If Nurse Tarly and her core group decide to formulate a directional hypothesis it will be ________.
- A. There is an increase relationship between the caring staff nurses and degree of satisfaction of ostomized patients.
- B. The caring behaviors of the staff nurses is related to increased satisfaction of ostomized patients.
- C. The staff nurses' behaviors have an effect on the patient's satisfaction with osomized patients.
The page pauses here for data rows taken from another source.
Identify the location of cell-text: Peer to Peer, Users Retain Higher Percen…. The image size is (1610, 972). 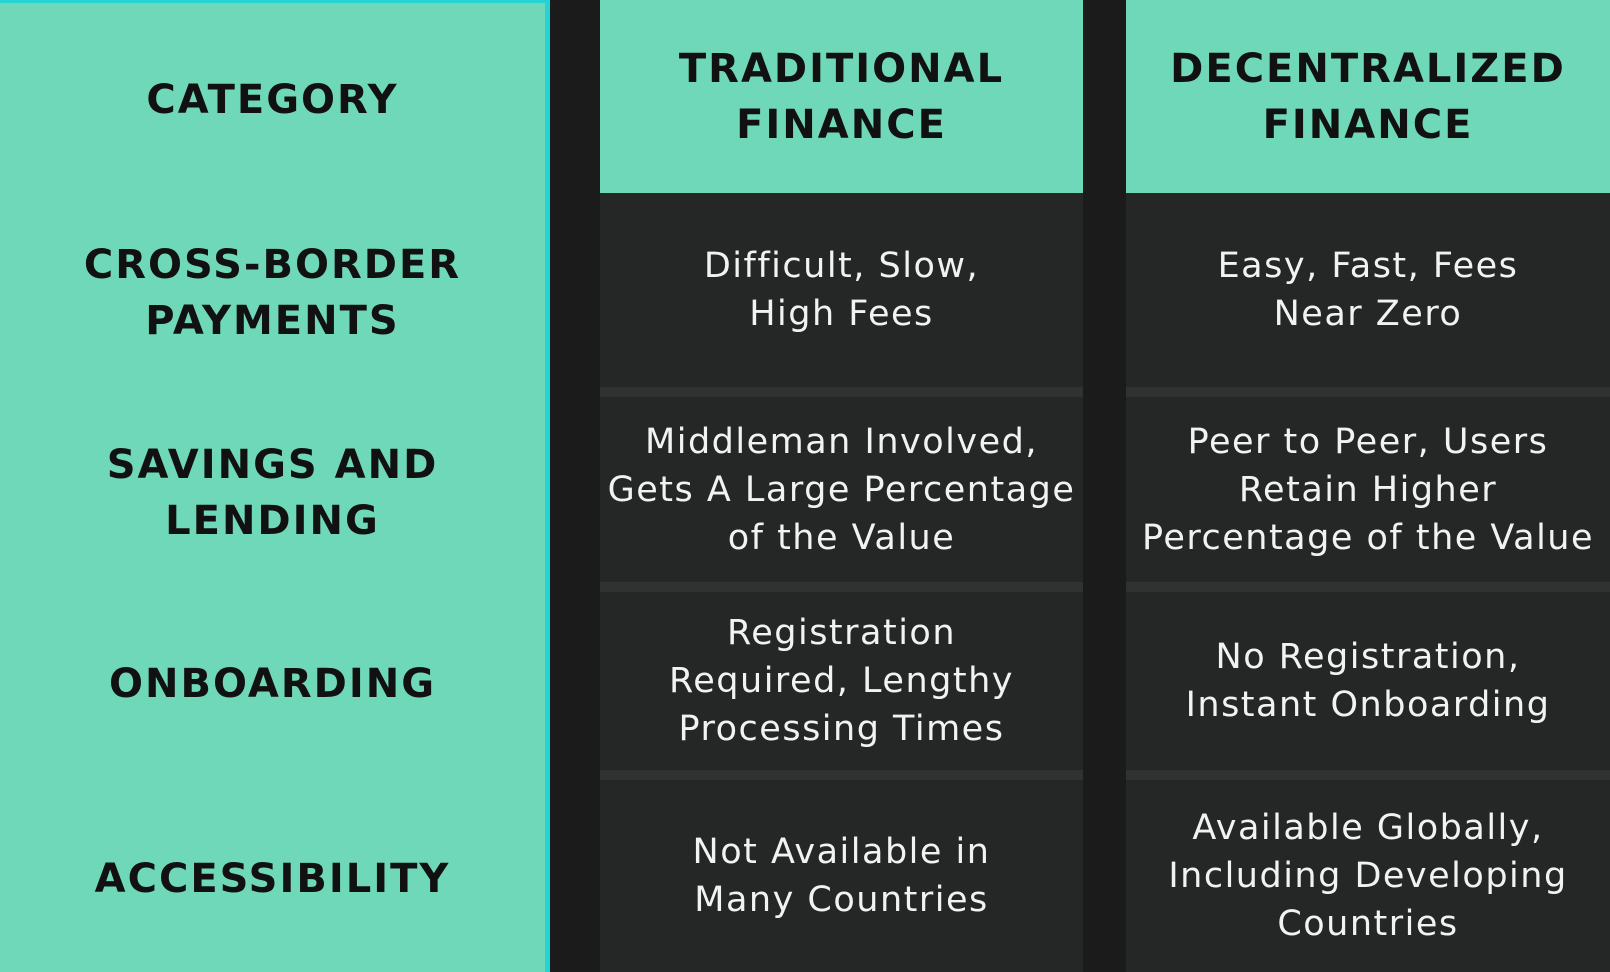
(1368, 490).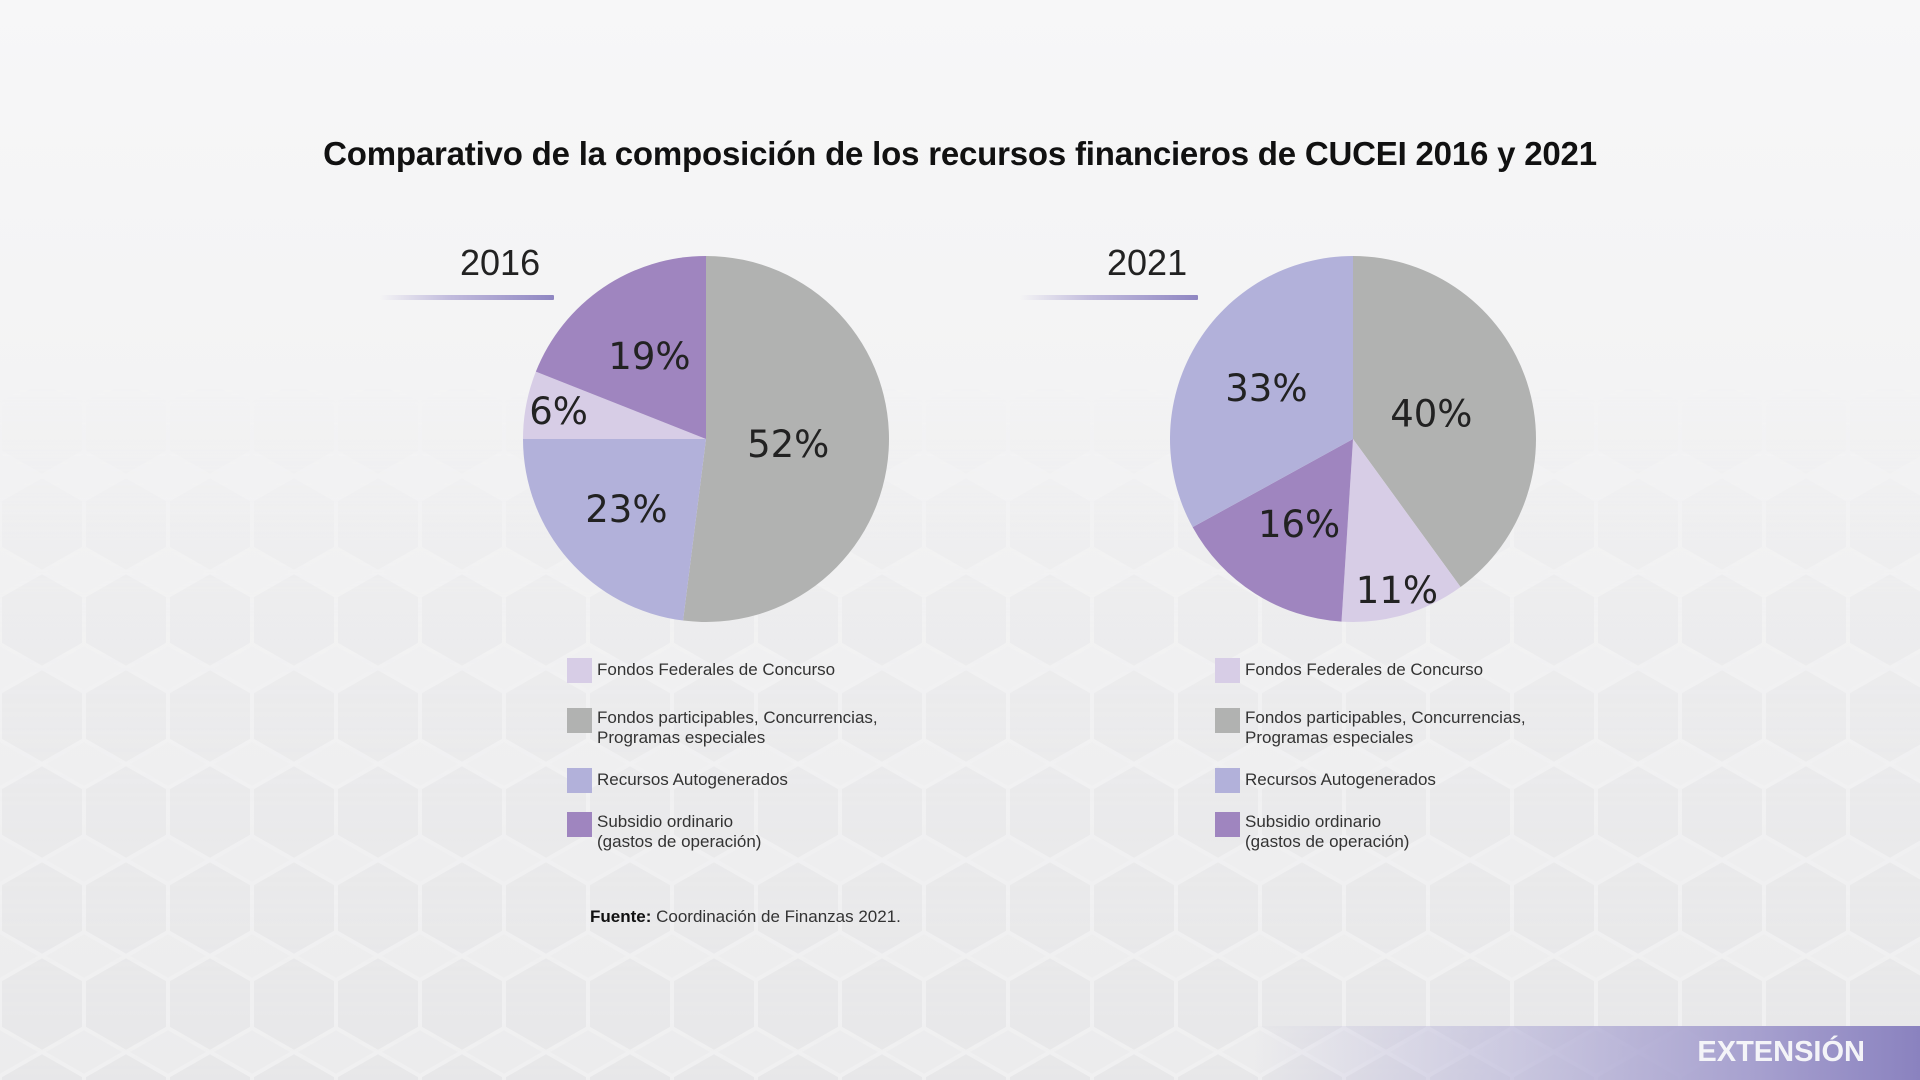 Image resolution: width=1920 pixels, height=1080 pixels. What do you see at coordinates (1109, 298) in the screenshot?
I see `year-underline-2021` at bounding box center [1109, 298].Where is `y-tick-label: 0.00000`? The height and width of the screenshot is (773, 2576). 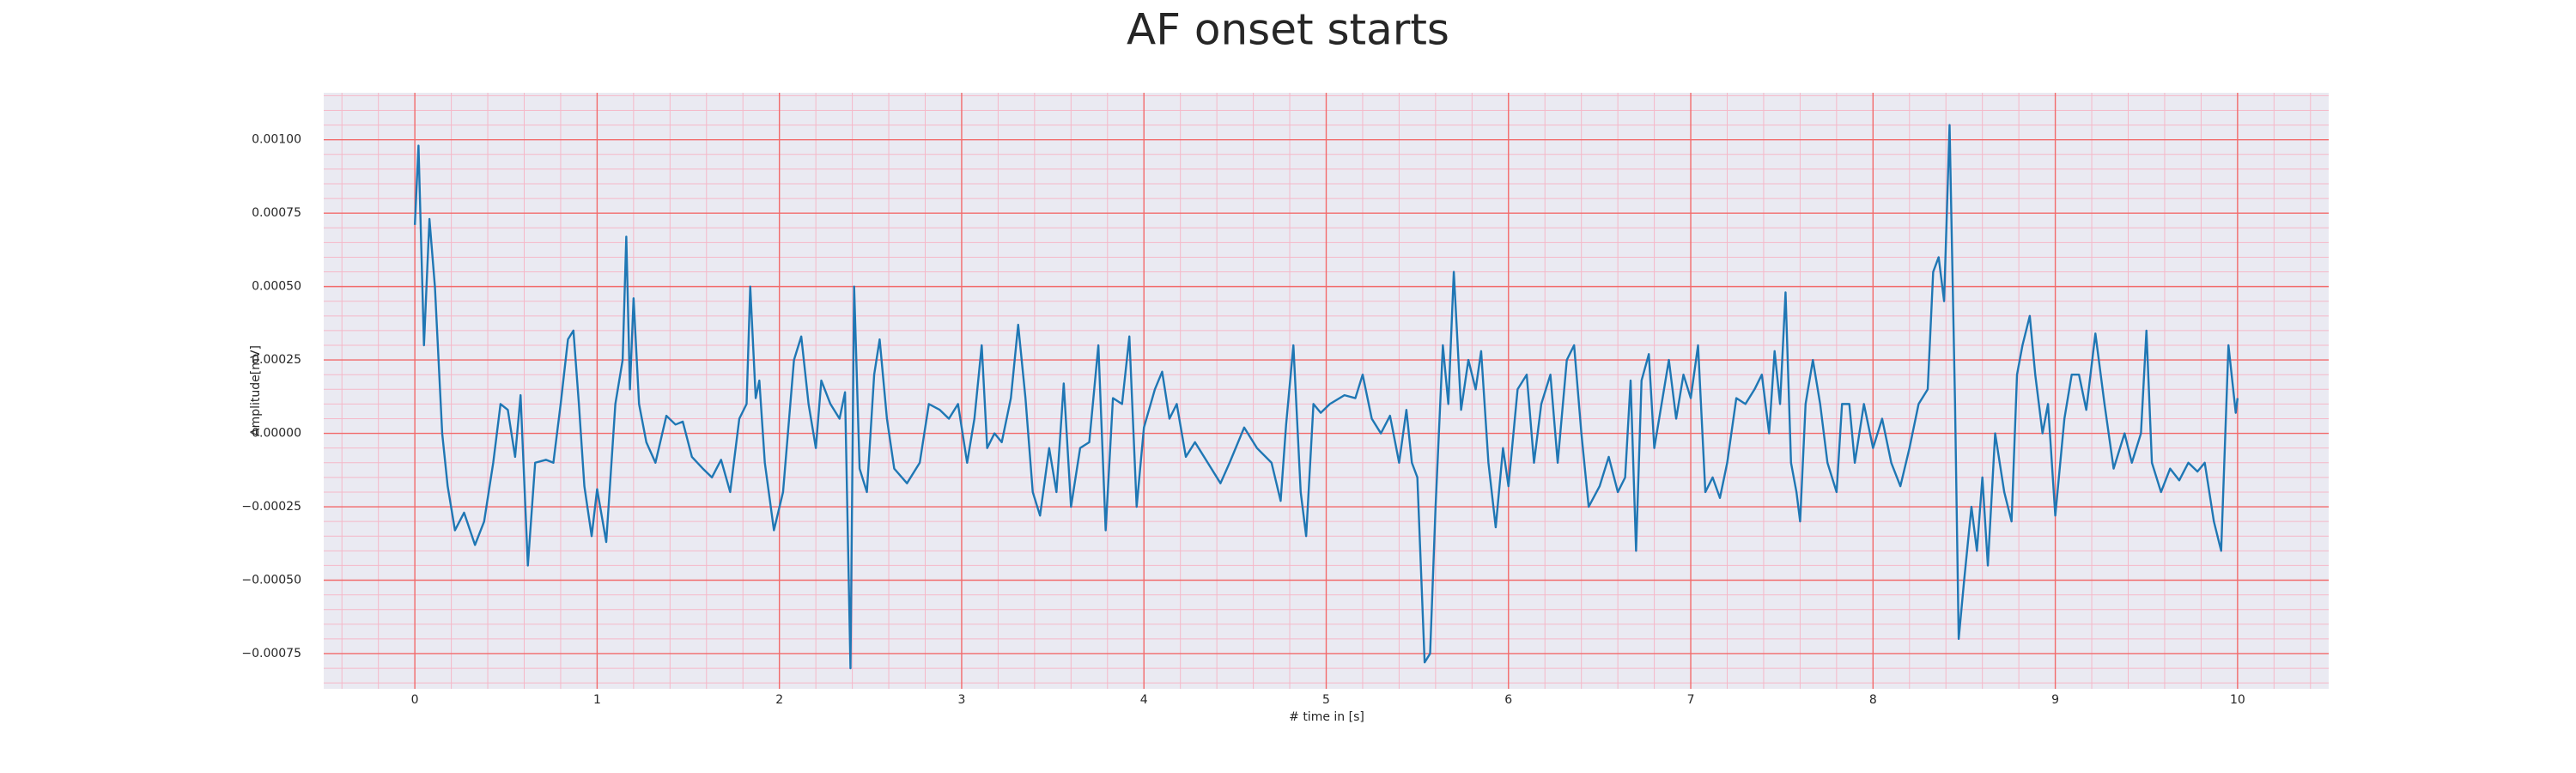 y-tick-label: 0.00000 is located at coordinates (276, 434).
- D. A significant relationship exists between the caring behaviors of the staff-nurses and degree of satisfaction of ostomized patients.
Correct Answer: D
Rationale: A directional hypothesis predicts the direction of the relationship between variables. In this case, the statement "A significant relationship exists between the caring behaviors of the staff-nurses and degree of satisfaction of ostomized patients" clearly indicates the direction of the expected relationship. This hypothesis suggests that there will be a positive or negative relationship between the caring behaviors of staff nurses and the satisfaction of ostomized patients. The terms "significant relationship" and "degree of satisfaction" indicate that the hypothesis is specific and measurable, making it suitable for testing through research methods.